El corazón me latía con tal violencia que a duras penas podía mantenerme en pie. Quería echarme, pero algo en mi interior me empujó hacia la ventana y me impulsó a ponerme a saltar en el lugar.
No alcanzo a recordar cuánto tiempo pasé allí saltando. En un momento dado, sentí que alguien me secaba el cuello y los hombros. Tomé conciencia de que me encontraba prácticamente desnudo, transpirando con profusión. Lidia me había echado un paño sobre los hombros, y en ese momento enjugaba el sudor de mi rostro. Mis procesos mentales normales se restablecieron de inmediato. Recorrí la habitación con la vista. Rosa se hallaba profundamente dormida. Fui corriendo a la habitación de doña Soledad. Esperaba verla también dormida, pero allí no había nadie. Lidia me había seguido.
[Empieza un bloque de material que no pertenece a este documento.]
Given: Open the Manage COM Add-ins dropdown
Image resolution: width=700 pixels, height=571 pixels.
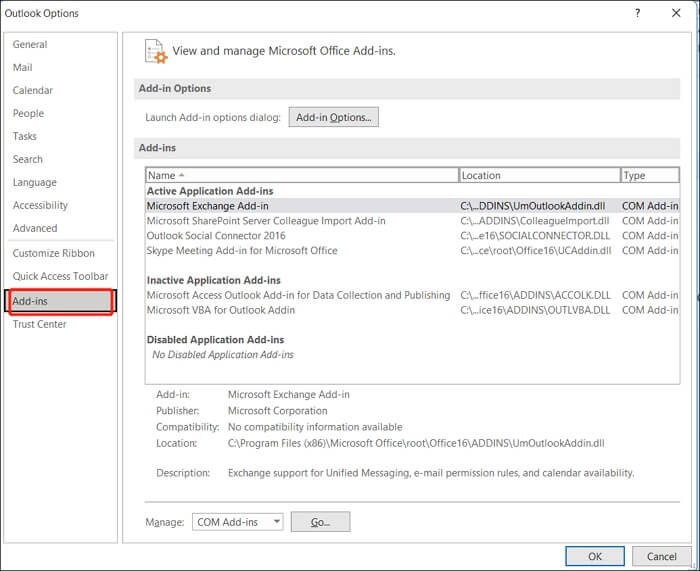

Le pregunté qué había sucedido. Fue a toda prisa a despertar a Rosa, mientras yo me vestía. Rosa no quería despertar. Lidia le cogió la mano lastimada y se la estrujó. En un solo movimiento, casi se diría que de un salto, Rosa se puso de pie, totalmente despierta.
Empezaron a recorrer la casa, apresurándose a apagar todas las lámparas. Daban la impresión de estar aprontándose para partir. Iba a preguntarles a qué obedecía tanta prisa, cuando tomé conciencia de que yo mismo me había vestido con suma rapidez. Todos nos precipitábamos. Es más: ellas parecían estar esperando órdenes mías.
Salimos corriendo de la casa, llevando con nosotros todos los paquetes de los regalos. Lidia me había recomendado que no dejase ninguno; aún no los había distribuido y por lo tanto seguían perteneciéndome. Los arrojé en el asiento trasero del automóvil, mientras las dos muchachas se instalaban en el delantero. Puse el motor en marcha y fui retrocediendo lentamente, buscando el camino en la oscuridad.